Logo no primeiro minuto, como se ainda fosse a primeira mão, Valverde podia ter prolongado o seu êxtase frente aos ingleses com um chapéu falhado, com Donnarumma fora da área. De imediato surgiu a resposta local com um remate ao poste de Cherki, Rodri obrigou Courtois a brilhar e Reijnders exigiu a melhor reação de Huijsen. Tudo isto aconteceu nos primeiros cinco minutos.
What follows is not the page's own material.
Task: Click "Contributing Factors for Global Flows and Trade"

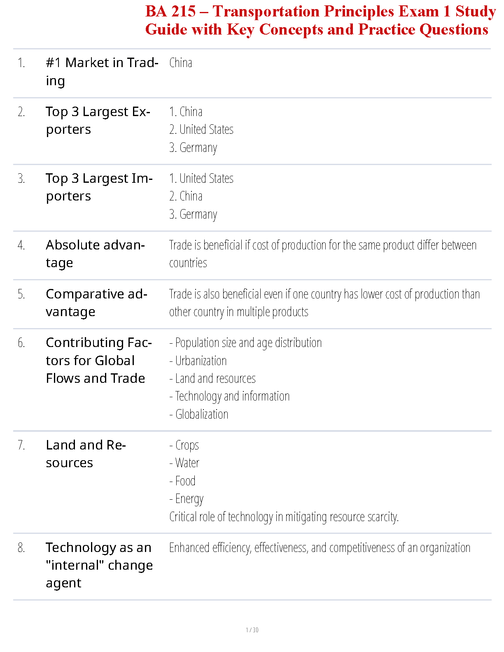Action: (x=99, y=360)
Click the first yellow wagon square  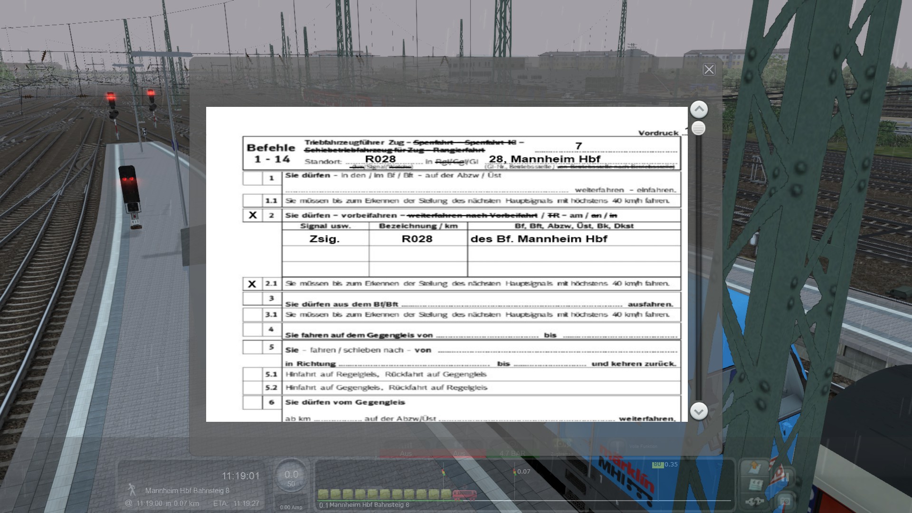click(323, 494)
Uma loucura que acalmou até chegar o lance que definiu a eliminatória.
Ai, Bernardo...
Depois do quarto de hora, Vinícius acertou no poste, o ressalto caiu para Brahim, que voltou a encontrar o brasileiro. Este tentou a sua sorte novamente e Bernardo Silva afastou sobre a linha, levando o braço atrás. Penálti claríssimo e vermelho para o capitão dos cityzens. Vini não se encolheu após o erro no Bernabéu e voltou a marcar uma grande penalidade, transformando-a na alegria do 0-1.
O City mostrou orgulho e não baixou os braços. Pelo contrário. O que se seguiu foi uma sucessão de oportunidades de ouro, golos cantados desperdiçados pelos madridistas e defesas fantásticas à Courtois. Haaland teve duas, Vinícius outras duas, Brahim somou uma... e Haaland, finalmente, acabou com a sua má sequência ao empurrar para a baliza vazia um presente maravilhoso de Doku. O extremo belga, aliás, tinha provocado o canto que originou esse 1-1 depois de Alexander-Arnold voltar a mostrar que, a defender, é mais frágil do que um pedaço de algodão.
Os skyblues pensaram que era a sua oportunidade. E confundiram agressividade com agressões. Khusanov acertou com o ombro na cara de Vini, Rúben Dias, com a bola já parada, atingiu a tíbia e o tornozelo de Güler. O melhor que podia acontecer era chegar o intervalo.
Courtois lesionado
O Real Madrid entrou em campo retraído, como se quisesse proteger demasiado Lunin, que substituiu o lesionado Courtois, com sobrecarga nos adutores. O ucraniano não demorou a mostrar as suas qualidades frente a Haaland. E não seria a única vez. O City, com o norueguês muito mais envolvido, Doku a desequilibrar e Rodri a comandar o meio-campo, encurralou os de Arbeloa, que pareciam ser os que estavam em inferioridade numérica.
Apesar disso, não foi suficiente para Guardiola, que retirou Haaland e apostou na habilidade de Semenyo e Marmoush. Os merengues precisavam de posse longa, acalmar os ânimos, baralhar o adversário e cansar os rivais. E aproveitar algum contra-ataque, que já era tempo. Enquanto o faziam, ou não, ainda apanharam alguns sustos. Como o golo anulado a Doku por fora de jogo. Por isso Mbappé teve de reaparecer.
Assim que o francês entrou, teve uma oportunidade imediata, logo depois de Donnarumma negar o golo a um desvio de Tchouaméni. Mas o Real Madrid fez pouco mais, demasiado relaxado e confiante. Tanto que, entre as várias chegadas dos adversários, Aït-Nouri viu um golo anulado por posição irregular. O mesmo aconteceu a Valverde porque Vini partiu antes do tempo. Era impossível que o Real Madrid não tivesse mais uma oportunidade. E teve. Vini marcou, mas foi anulado, insistiu e, no último minuto, voltou a marcar para selar o 1-2 final.